### Textauszug ###
Ende September/Anfang Oktober
1 953 dänische Polizeiangehörige werden nach Buchenwald gebracht. 60 von ihnen sterben im Kleinen Lager, bevor man die überlebenden Ende des Jahres weiter verlegt.
 
6. Oktober
Nach einer Aussonderung der kranken jüdischen Häftlinge der Außenlager der Braunkohle-Benzin AG in Rehmsdorf und Magdeburg schickt die SS 1 188 Juden zur Vernichtung nach Auschwitz. Bis Dezember folgen aus anderen Außenlagern weitere Vernichtungstransporte, mit den jüdische Männer, Frauen und Kinder sowie Sinti und Roma in den Tod geschickt werden.
 
Ende Oktober
Aus dem Außenlager "Dora" und seinen Subkommandos wird das selbständige Konzentrationslager "Mittelbau".
### Ausgangsdaten ###
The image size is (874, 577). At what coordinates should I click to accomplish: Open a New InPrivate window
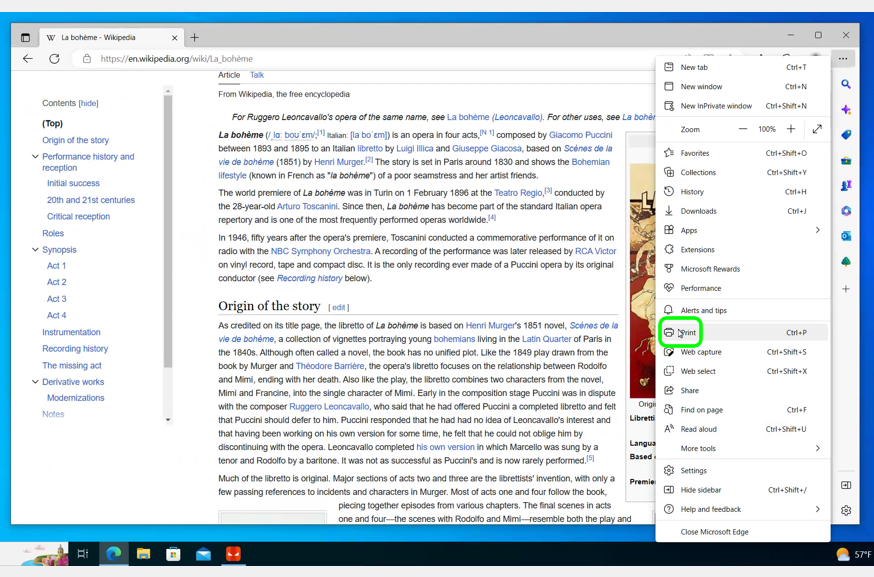point(715,106)
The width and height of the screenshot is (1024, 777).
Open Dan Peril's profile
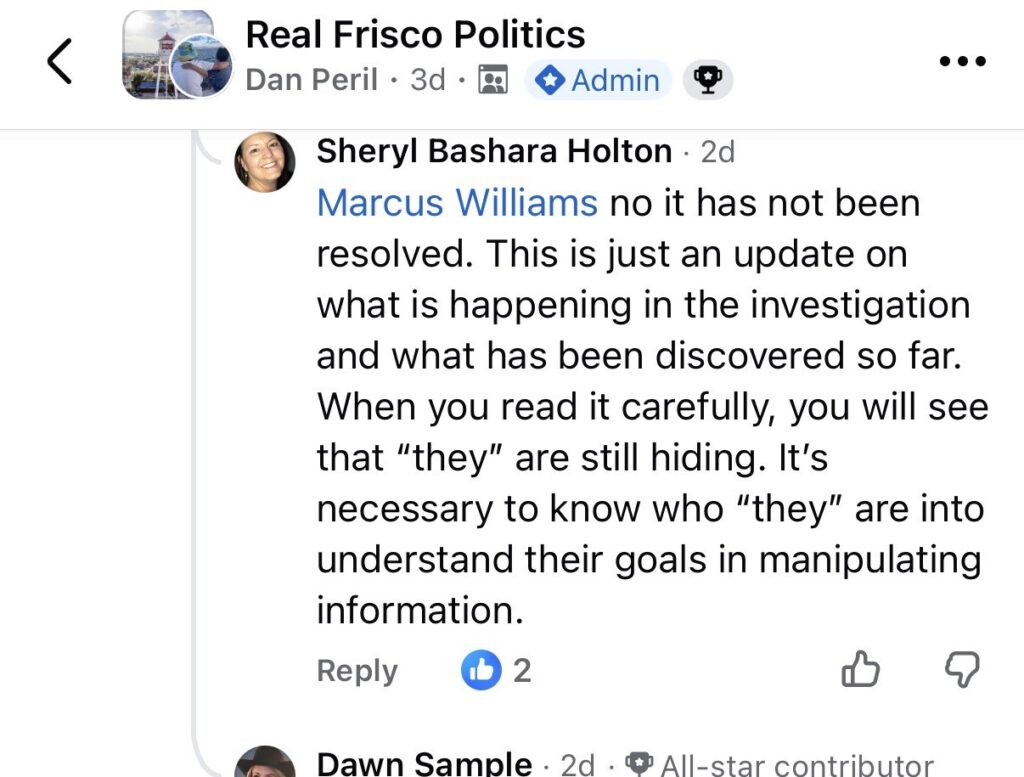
###
■ Aufgaben ■
a – Kürzen Sie im Textauszug den Absatz, der mit „Nach einer Aussonderung“ beginnt, ohne seine wesentlichen Fakten zu verlieren.
b – Erweitern Sie die Buchenwald-Chronik im Textauszug um weitere Einträge im Anschluss an den Eintrag „Ende Oktober“.

■ Lösungen ■
a – Nach der Aussonderung kranker jüdischer Häftlinge aus den Außenlagern der Braunkohle-Benzin AG in Rehmsdorf und Magdeburg schickt die SS 1 188 Juden zur Vernichtung nach Auschwitz. Bis Dezember folgen aus anderen Außenlagern weitere Vernichtungstransporte mit jüdischen Männern, Frauen und Kindern sowie Sinti und Roma.

b –
 
Dezember
Durch die Auflösung der Zwangsarbeitslager in Tschenstochau (Czestochowa), Piotrków und des KZ Plaszów erhöht sich die Zahl der jüdischen Häftlinge des KZ Buchenwald bis Jahresende auf 15 500. Mehr als ein Drittel der 87000 Menschen, die Ende 1944 in den Buchenwalder Männer- und Frauenlagern gefangengehalten werden, sind Jugendliche bis zu 20 Jahren.
 
Jahresende
In Buchenwald und seinen Außenlagern werden 63 048 Männer und 24 210 Frauen gefangen gehalten. 1944 starben 8 644 Häftlinge.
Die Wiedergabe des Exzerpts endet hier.